Diritti umani: Amnesty lancia la campagna globale “Write for rights”

Amnesty international ha lanciato oggi la XV edizione di “Write for Rights”, la più grande campagna globale per i diritti umani. Da 15 anni, intorno al mese di dicembre, l’associazione chiede ai suoi milioni di sostenitori nel mondo di scrivere lettere ai governi e svolgere iniziative di solidarietà in favore di persone i cui diritti sono violati o minacciati. Nel 2016, la campagna “Write for Rights” ha generato almeno 4,6 milioni di azioni. Insieme ad alcune Ong statunitensi, Amnesty ha inviato all’allora presidente Usa Barack Obama 1.101.252 firme in cui si chiedeva la grazia per Edward Snowden. In questi 15 anni, milioni di persone si sono mobilitate ovunque nel mondo ottenendo importanti risultati: persone ingiustamente arrestate sono state rilasciate, torturatori sono stati portati di fronte alla giustizia, detenuti hanno trovato conforto nelle lettere loro indirizzate nei momenti più drammatici della loro vita. Quest’anno, per la prima volta, “Write for Rights” si occuperà anche di due persone che fanno parte di Amnesty international, sotto processo in Turchia per accuse infondate di terrorismo a causa del loro lavoro in favore dei diritti umani: Taner Kilic, presidente di Amnesty International Turchia, in carcere dal 6 giugno 2017 e Idil Eser, direttrice dell’associazione, che insieme alla sua fondatrice Özlem Dalkiran, è stata arrestata il 5 luglio e rilasciata su cauzione dopo quasi quattro mesi di carcere. “Write for Rights” del 2017 si occuperà anche di Hanan Badr el-Din, attivista per i diritti umani dell’Egitto, co-fondatrice dell’Associazione dei parenti degli scomparsi.
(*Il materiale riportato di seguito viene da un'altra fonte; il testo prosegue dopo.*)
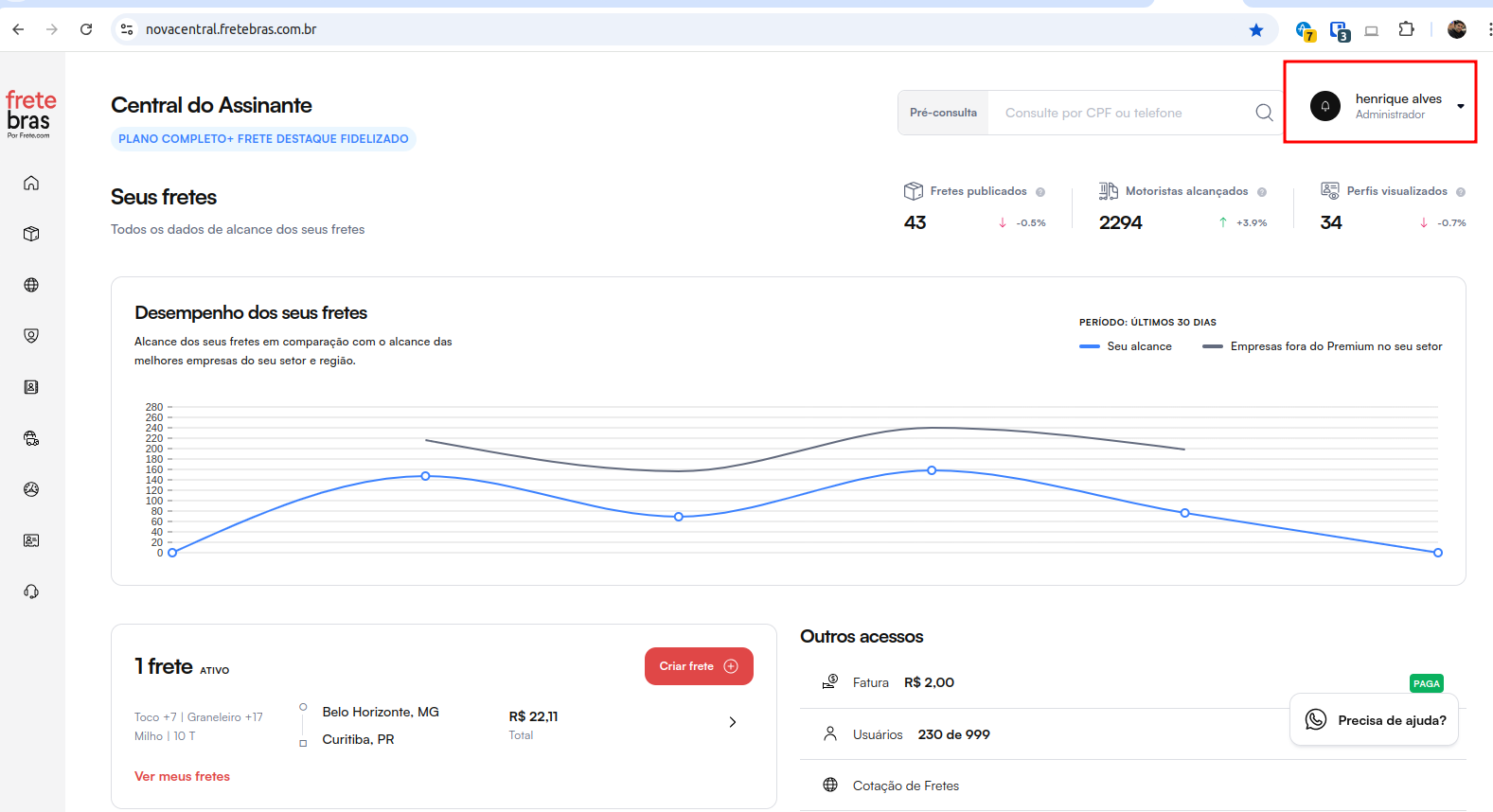Click the magnifier search icon in Pré-consulta

[x=1264, y=113]
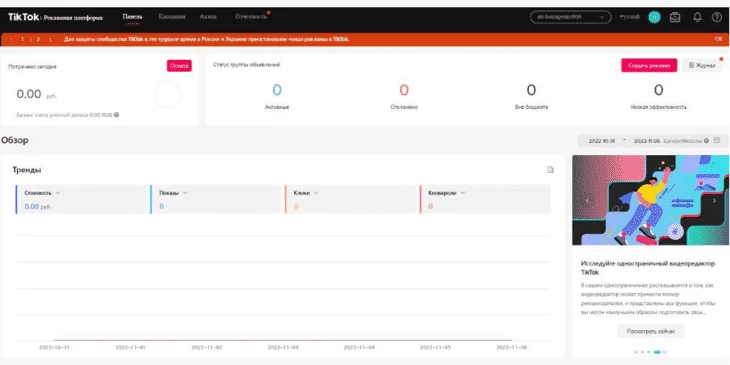Click the pink Создать рекламу button

(x=649, y=66)
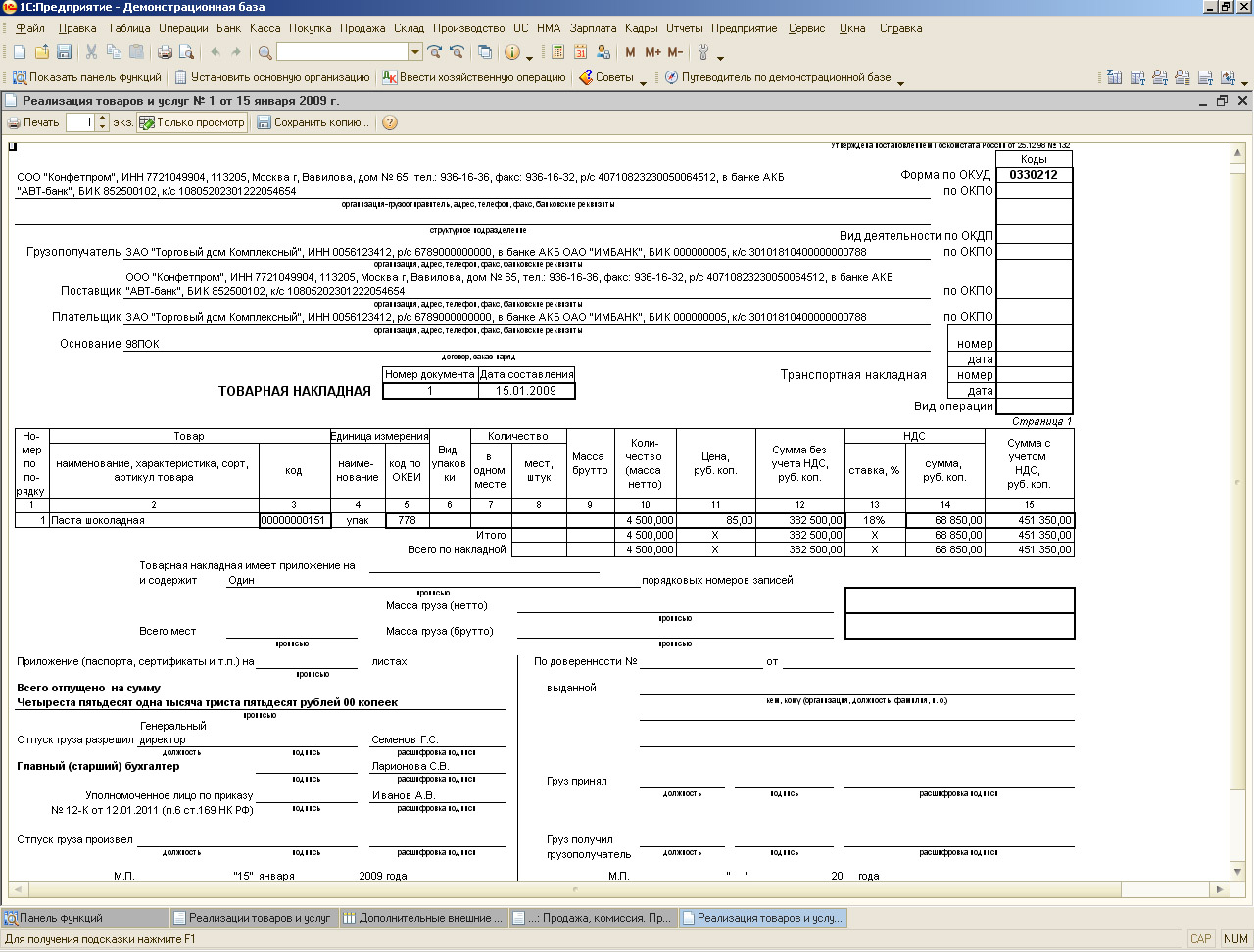Click Ввести хозяйственную операцию

(474, 77)
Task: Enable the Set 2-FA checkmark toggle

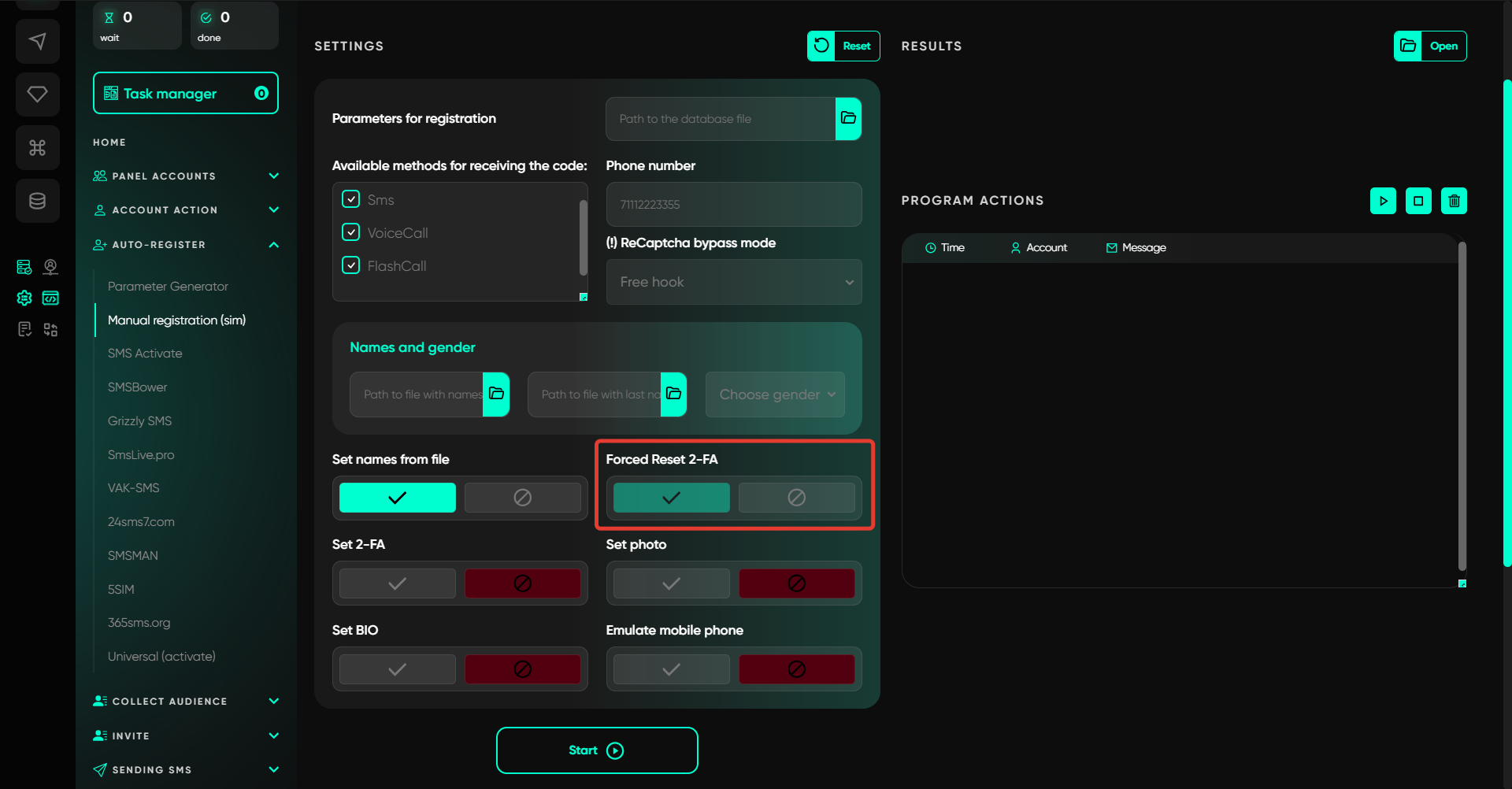Action: (398, 583)
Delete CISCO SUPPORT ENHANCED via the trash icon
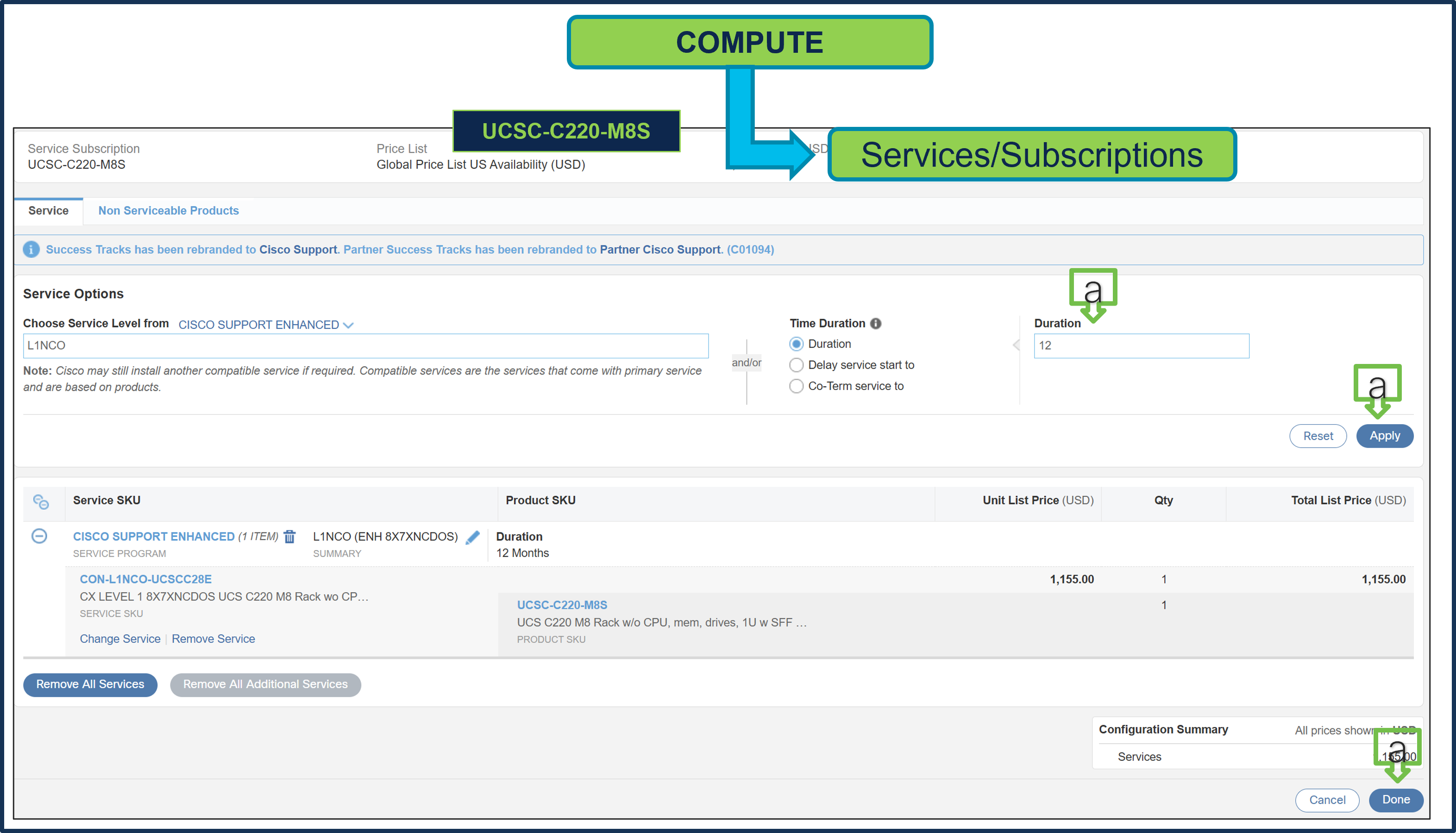This screenshot has width=1456, height=833. (x=289, y=537)
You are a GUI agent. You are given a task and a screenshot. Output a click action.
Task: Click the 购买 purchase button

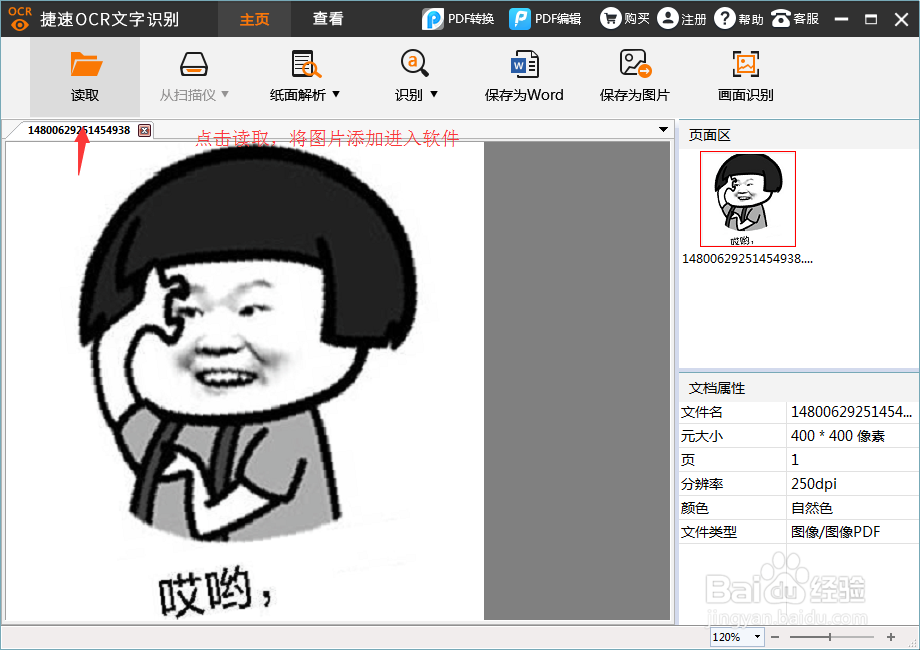pyautogui.click(x=624, y=18)
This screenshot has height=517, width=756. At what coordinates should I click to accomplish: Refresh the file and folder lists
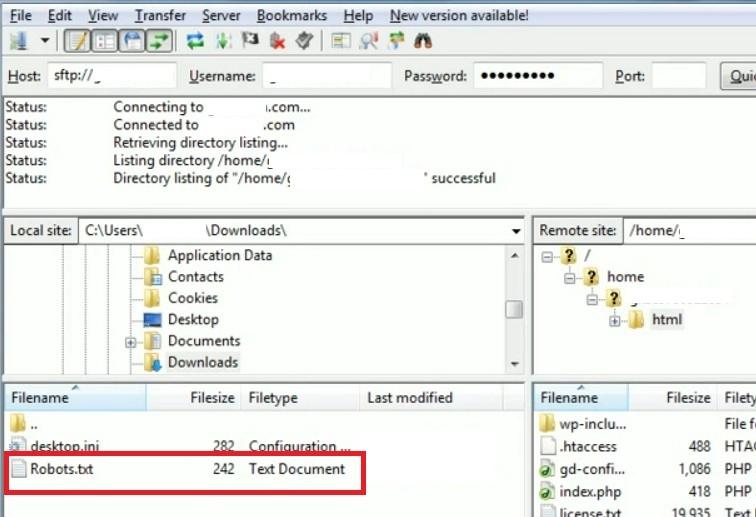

Suo marito è “desaparecido” nel luglio 2013; Tadjadine Mahamat Babouri (detto Mahadine), attivista online del Ciad. Nel settembre 2016 ha postato sul suo profilo Facebook una serie di video contenenti critiche nei confronti del presidente del Paese e ora rischia una condanna all’ergastolo; il Movimento indipendente indigeno Lenca per la pace (Milpah), che si batte per il possesso delle proprie terre in Honduras contro i tentativi di sfruttamento minerario e idroelettrico; Shakelia Jackson, il cui fratello Nakiea è stato ucciso dalle forze di polizia della Giamaica; Ahmadreza Djalali, il ricercatore dell’Università del Piemonte Orientale condannato a morte in Iran.